= WHAT IS NEEDED =
Rewrite the data below with each "Instruction" changed to "Step", and leave everything else as it is.

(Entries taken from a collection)

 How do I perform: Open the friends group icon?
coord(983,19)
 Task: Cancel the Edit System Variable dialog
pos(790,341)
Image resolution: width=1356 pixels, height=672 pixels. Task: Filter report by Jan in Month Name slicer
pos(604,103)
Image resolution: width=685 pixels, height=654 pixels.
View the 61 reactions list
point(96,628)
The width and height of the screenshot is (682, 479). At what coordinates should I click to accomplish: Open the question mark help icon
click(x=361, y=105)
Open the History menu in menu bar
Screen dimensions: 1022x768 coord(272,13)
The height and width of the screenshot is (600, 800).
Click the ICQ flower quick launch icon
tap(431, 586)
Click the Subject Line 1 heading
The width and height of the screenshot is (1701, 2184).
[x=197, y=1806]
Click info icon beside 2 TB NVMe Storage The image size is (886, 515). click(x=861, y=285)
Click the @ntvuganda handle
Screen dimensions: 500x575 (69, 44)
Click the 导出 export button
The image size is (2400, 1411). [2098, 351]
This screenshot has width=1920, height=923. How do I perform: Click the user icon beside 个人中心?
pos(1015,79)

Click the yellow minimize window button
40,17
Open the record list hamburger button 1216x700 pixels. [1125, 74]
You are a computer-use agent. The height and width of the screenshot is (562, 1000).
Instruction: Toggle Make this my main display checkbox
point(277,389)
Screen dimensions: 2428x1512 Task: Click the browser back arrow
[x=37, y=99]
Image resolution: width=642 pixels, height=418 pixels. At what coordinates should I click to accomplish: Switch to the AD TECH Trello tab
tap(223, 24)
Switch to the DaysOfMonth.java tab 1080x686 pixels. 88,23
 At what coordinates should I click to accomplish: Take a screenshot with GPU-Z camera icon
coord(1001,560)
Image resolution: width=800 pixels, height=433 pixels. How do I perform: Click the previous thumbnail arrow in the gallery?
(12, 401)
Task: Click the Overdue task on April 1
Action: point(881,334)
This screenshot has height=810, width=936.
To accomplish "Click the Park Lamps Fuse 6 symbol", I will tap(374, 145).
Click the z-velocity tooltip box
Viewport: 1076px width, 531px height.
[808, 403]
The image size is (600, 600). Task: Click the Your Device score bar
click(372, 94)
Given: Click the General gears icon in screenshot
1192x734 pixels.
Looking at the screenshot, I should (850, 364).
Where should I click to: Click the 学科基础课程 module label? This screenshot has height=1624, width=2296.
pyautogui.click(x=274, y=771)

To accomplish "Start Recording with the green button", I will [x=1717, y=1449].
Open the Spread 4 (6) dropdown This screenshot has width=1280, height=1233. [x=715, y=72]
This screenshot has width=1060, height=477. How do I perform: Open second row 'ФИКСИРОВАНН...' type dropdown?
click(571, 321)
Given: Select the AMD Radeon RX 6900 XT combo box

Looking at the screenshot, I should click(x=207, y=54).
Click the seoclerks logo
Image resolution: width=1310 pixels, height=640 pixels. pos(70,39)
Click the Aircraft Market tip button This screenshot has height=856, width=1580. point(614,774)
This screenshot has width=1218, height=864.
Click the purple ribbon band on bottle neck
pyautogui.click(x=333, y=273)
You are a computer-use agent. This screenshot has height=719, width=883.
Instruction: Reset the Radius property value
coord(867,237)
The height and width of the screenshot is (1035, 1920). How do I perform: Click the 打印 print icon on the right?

= RESULT =
 How do I perform: Open the friends group icon?
coord(983,19)
 Task: Cancel the Edit System Variable dialog
pos(790,341)
Image resolution: width=1356 pixels, height=672 pixels. Task: Filter report by Jan in Month Name slicer
pos(604,103)
Image resolution: width=685 pixels, height=654 pixels.
View the 61 reactions list
point(96,628)
The width and height of the screenshot is (682, 479). At what coordinates should I click to accomplish: Open the question mark help icon
click(x=361, y=105)
Open the History menu in menu bar
Screen dimensions: 1022x768 coord(272,13)
The height and width of the screenshot is (600, 800).
Click the ICQ flower quick launch icon
tap(431, 586)
Click the Subject Line 1 heading
The width and height of the screenshot is (1701, 2184).
[x=197, y=1806]
Click info icon beside 2 TB NVMe Storage The image size is (886, 515). click(x=861, y=285)
Click the @ntvuganda handle
Screen dimensions: 500x575 (69, 44)
Click the 导出 export button
The image size is (2400, 1411). [2098, 351]
This screenshot has width=1920, height=923. How do I perform: Click the user icon beside 个人中心?
pos(1015,79)

Click the yellow minimize window button
40,17
Open the record list hamburger button 1216x700 pixels. [1125, 74]
You are a computer-use agent. The height and width of the screenshot is (562, 1000).
Step: Toggle Make this my main display checkbox
point(277,389)
Screen dimensions: 2428x1512 Task: Click the browser back arrow
[x=37, y=99]
Image resolution: width=642 pixels, height=418 pixels. At what coordinates should I click to accomplish: Switch to the AD TECH Trello tab
tap(223, 24)
Switch to the DaysOfMonth.java tab 1080x686 pixels. 88,23
 At what coordinates should I click to accomplish: Take a screenshot with GPU-Z camera icon
coord(1001,560)
Image resolution: width=800 pixels, height=433 pixels. How do I perform: Click the previous thumbnail arrow in the gallery?
(12, 401)
Task: Click the Overdue task on April 1
Action: point(881,334)
This screenshot has height=810, width=936.
To accomplish "Click the Park Lamps Fuse 6 symbol", I will tap(374, 145).
Click the z-velocity tooltip box
Viewport: 1076px width, 531px height.
[808, 403]
The image size is (600, 600). Task: Click the Your Device score bar
click(372, 94)
Given: Click the General gears icon in screenshot
1192x734 pixels.
Looking at the screenshot, I should (850, 364).
Where should I click to: Click the 学科基础课程 module label? This screenshot has height=1624, width=2296.
pyautogui.click(x=274, y=771)

To accomplish "Start Recording with the green button", I will [x=1717, y=1449].
Open the Spread 4 (6) dropdown This screenshot has width=1280, height=1233. [x=715, y=72]
This screenshot has width=1060, height=477. How do I perform: Open second row 'ФИКСИРОВАНН...' type dropdown?
click(571, 321)
Given: Select the AMD Radeon RX 6900 XT combo box

Looking at the screenshot, I should click(x=207, y=54).
Click the seoclerks logo
Image resolution: width=1310 pixels, height=640 pixels. pos(70,39)
Click the Aircraft Market tip button This screenshot has height=856, width=1580. point(614,774)
This screenshot has width=1218, height=864.
Click the purple ribbon band on bottle neck
pyautogui.click(x=333, y=273)
You are a computer-use agent. This screenshot has height=719, width=883.
Step: Reset the Radius property value
coord(867,237)
The height and width of the screenshot is (1035, 1920). How do I perform: Click the 打印 print icon on the right?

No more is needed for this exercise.